The company will launch the new HPC services starting in the second quarter 2021 and will offer them in small, medium and large bundles of compute (including CPU and GPU options), storage (such as its ClusterStor for parallel storage) and networking. initially will offer the HPC service its Apollo and ProLiant systems, paired with storage and networking, and later down the line at the larger Cray systems into the mix, Ungaro said. The service also will include HPC software for handling workload and cluster management and supporting and orchestrating containers.

The services, which enable organizations to scale their deployments up and down, will use a metering system to charge customers based on compute and storage.

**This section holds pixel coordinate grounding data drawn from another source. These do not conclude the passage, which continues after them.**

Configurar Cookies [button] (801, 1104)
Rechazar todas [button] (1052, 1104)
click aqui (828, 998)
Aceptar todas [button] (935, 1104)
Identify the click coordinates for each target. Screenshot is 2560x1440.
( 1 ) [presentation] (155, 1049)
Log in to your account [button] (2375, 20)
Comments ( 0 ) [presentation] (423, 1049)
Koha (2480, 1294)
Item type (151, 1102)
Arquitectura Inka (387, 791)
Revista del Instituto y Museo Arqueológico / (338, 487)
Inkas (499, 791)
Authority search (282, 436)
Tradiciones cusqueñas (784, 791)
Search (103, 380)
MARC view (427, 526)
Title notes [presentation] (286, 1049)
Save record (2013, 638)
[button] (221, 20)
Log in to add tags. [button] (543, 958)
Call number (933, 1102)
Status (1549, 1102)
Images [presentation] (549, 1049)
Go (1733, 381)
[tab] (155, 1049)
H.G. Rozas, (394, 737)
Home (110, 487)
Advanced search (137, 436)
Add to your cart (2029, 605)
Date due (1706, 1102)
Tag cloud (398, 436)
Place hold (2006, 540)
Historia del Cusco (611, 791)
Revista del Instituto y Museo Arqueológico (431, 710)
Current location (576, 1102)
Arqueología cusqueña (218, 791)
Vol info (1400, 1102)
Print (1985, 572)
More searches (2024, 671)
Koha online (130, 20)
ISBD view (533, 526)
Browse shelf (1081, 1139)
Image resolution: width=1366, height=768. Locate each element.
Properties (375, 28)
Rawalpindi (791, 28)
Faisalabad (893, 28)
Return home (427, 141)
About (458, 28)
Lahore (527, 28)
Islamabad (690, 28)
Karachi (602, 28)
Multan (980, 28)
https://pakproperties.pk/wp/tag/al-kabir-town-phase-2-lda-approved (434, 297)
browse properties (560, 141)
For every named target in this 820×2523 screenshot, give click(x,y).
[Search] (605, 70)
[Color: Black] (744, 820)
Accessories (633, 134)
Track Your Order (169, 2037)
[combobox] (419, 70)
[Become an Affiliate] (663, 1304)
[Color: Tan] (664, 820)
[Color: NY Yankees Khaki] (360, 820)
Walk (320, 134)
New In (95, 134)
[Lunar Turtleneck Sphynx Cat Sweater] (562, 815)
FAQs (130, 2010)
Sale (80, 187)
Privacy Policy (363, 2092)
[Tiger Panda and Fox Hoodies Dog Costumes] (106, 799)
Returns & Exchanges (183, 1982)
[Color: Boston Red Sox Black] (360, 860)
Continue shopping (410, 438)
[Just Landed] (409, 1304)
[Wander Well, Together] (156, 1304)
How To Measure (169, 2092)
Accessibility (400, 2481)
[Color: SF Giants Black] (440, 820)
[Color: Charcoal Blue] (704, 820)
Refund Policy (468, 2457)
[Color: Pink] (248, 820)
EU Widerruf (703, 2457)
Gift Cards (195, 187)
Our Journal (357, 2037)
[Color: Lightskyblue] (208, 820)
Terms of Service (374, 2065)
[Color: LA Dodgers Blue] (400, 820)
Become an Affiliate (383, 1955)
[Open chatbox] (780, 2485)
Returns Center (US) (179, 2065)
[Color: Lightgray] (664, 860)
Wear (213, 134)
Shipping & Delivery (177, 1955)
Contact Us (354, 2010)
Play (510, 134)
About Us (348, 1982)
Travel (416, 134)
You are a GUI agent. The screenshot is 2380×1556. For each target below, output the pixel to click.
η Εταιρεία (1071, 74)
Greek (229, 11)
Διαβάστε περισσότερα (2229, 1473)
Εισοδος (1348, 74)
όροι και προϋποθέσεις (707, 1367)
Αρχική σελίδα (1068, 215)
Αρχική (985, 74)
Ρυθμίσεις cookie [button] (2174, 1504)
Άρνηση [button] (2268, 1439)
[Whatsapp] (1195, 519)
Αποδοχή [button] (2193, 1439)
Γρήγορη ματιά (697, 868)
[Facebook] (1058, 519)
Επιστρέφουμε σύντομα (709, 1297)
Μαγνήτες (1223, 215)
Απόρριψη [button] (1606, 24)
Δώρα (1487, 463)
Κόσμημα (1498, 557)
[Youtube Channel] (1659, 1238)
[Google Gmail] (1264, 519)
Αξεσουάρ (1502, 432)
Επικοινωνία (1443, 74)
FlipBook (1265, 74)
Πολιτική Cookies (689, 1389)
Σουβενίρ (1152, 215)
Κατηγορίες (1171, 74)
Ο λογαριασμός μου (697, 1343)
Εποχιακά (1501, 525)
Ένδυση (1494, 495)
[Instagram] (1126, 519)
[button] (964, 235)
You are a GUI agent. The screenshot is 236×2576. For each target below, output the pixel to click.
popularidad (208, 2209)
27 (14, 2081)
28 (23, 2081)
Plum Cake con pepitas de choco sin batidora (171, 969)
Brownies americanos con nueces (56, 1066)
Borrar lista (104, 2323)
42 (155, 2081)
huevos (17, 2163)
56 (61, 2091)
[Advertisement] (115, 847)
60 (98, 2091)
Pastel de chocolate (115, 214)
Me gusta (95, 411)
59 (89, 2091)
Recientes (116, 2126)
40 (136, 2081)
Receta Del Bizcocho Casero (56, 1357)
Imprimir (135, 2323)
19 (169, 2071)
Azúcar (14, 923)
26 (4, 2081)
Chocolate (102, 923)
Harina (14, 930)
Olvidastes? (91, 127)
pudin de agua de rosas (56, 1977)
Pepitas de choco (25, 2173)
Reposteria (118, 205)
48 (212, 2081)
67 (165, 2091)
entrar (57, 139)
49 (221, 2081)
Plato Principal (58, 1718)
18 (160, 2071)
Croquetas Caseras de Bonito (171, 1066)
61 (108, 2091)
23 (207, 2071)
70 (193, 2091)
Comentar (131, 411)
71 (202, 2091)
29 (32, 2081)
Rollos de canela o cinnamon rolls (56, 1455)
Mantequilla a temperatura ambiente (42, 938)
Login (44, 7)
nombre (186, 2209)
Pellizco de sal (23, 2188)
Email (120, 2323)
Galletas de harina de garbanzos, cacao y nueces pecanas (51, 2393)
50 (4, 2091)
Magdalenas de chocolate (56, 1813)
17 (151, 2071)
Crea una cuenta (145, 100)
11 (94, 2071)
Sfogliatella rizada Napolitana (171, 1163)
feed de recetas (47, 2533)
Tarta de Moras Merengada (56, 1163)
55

“Think of that as how many gigabytes some are using or how many cores or those types of scenarios,” White said. “They basically pay us a certain amount for what they use. We really focus on sort of the key aspects of storage and the compute usage that the system has on itself.”

The HPC services also will come with a range of HPE services, including the GreenLake Central software platform or managing the services, a self-service dashboard for managing the HPC clusters, Consumption Analytics to control cost and usage and various HPC, AI and application services for putting HPC workloads into containers. Organizations also will have access to HPE’s PointNext cloud consulting services.